Project 7 of Nand2Tetris is about translating virtual machine 1 (VM) commands for the Hack computer platform to a series of Hack assembly language (asm) instructions. The main focus of this project is determining the sequence of assembly language instructions corresponding to each VM command, given that the programming model of the computer is that of a stack machine. Here, VM commands are roughly equivalent to bytecode. The virtual machine translator that emerges from this project shall form the backend of the compiler that shall be built upon it.
Continuing my Rust journey from Project 6, this blogpost describes in detail my solution to Project 7 in Rust.
The source code is here: guru-das-s/nand2tetris
What does a VM file even look like? Here's SimpleAdd.vm
:
// Pushes and adds two constants.
push constant 7
push constant 8
add
This is the "bytecode" that the Jack language compiler (which will be introduced later!) will compile to - the first of a two-step process of converting high-level Jack language code to Hack asm code.

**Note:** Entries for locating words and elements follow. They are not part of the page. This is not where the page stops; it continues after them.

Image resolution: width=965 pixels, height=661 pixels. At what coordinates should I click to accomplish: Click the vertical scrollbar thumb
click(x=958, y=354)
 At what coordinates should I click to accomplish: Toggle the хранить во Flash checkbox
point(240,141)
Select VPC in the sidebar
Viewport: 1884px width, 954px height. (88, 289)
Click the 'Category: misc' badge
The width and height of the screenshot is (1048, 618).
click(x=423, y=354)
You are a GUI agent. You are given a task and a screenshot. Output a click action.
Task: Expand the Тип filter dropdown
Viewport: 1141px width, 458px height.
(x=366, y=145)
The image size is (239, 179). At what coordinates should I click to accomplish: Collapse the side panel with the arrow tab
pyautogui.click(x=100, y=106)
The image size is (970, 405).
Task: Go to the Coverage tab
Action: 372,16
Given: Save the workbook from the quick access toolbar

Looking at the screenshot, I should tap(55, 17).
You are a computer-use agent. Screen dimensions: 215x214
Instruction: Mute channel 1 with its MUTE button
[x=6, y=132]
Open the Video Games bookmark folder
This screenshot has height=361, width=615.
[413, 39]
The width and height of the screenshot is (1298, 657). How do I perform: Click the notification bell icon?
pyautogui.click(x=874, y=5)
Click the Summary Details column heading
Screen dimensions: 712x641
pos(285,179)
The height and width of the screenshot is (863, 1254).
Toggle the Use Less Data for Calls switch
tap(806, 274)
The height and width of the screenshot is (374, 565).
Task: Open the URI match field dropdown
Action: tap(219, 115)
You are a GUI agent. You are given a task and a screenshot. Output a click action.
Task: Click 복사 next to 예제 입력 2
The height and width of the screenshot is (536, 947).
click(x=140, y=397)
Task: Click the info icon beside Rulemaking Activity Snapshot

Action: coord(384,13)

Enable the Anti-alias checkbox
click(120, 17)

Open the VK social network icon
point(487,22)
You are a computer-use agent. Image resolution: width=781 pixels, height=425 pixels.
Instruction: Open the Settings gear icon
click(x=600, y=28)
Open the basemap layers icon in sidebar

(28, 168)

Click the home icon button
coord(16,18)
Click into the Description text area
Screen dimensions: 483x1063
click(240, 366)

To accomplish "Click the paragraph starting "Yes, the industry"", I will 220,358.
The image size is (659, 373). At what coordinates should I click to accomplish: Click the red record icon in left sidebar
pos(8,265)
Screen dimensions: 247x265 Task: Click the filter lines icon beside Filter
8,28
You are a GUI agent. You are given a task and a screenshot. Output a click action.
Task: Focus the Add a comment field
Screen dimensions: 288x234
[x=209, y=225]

The goal of this project is to translate the above VM instructions to asm
instructions that effect the intended operations: push
and add
in the above
example. A stack area is assigned for us in the RAM of the Hack machine to be used in
the asm instructions. We are responsible for growing and shrinking the stack.
There are code segments other than constant
, e.g. BasicTest.vm
:
...
pop temp 6
push local 0
push that 5
add
push argument 1
sub
...
These segments all map to various designated sections of RAM. The local
segment
starts from the RAM address stored in the LCL
RAM address which, as we know from
the Assembler design from Project 6, is
a synonym of RAM[1]
. The N
in local N
specifies the offset that must be applied
to the base address stored in LCL
, i.e. RAM[LCL + N]
. That's just local
, though
– other segments must be interpreted differently as specified in the design
instructions.
There are also operations other than add
such as sub
in the above example, all of
which operate on the stack. Being a binary operator needing two operands, add
adds
the two top-most entries present on the stack. A unary operator such as not
only
works on the top-most entry on the stack.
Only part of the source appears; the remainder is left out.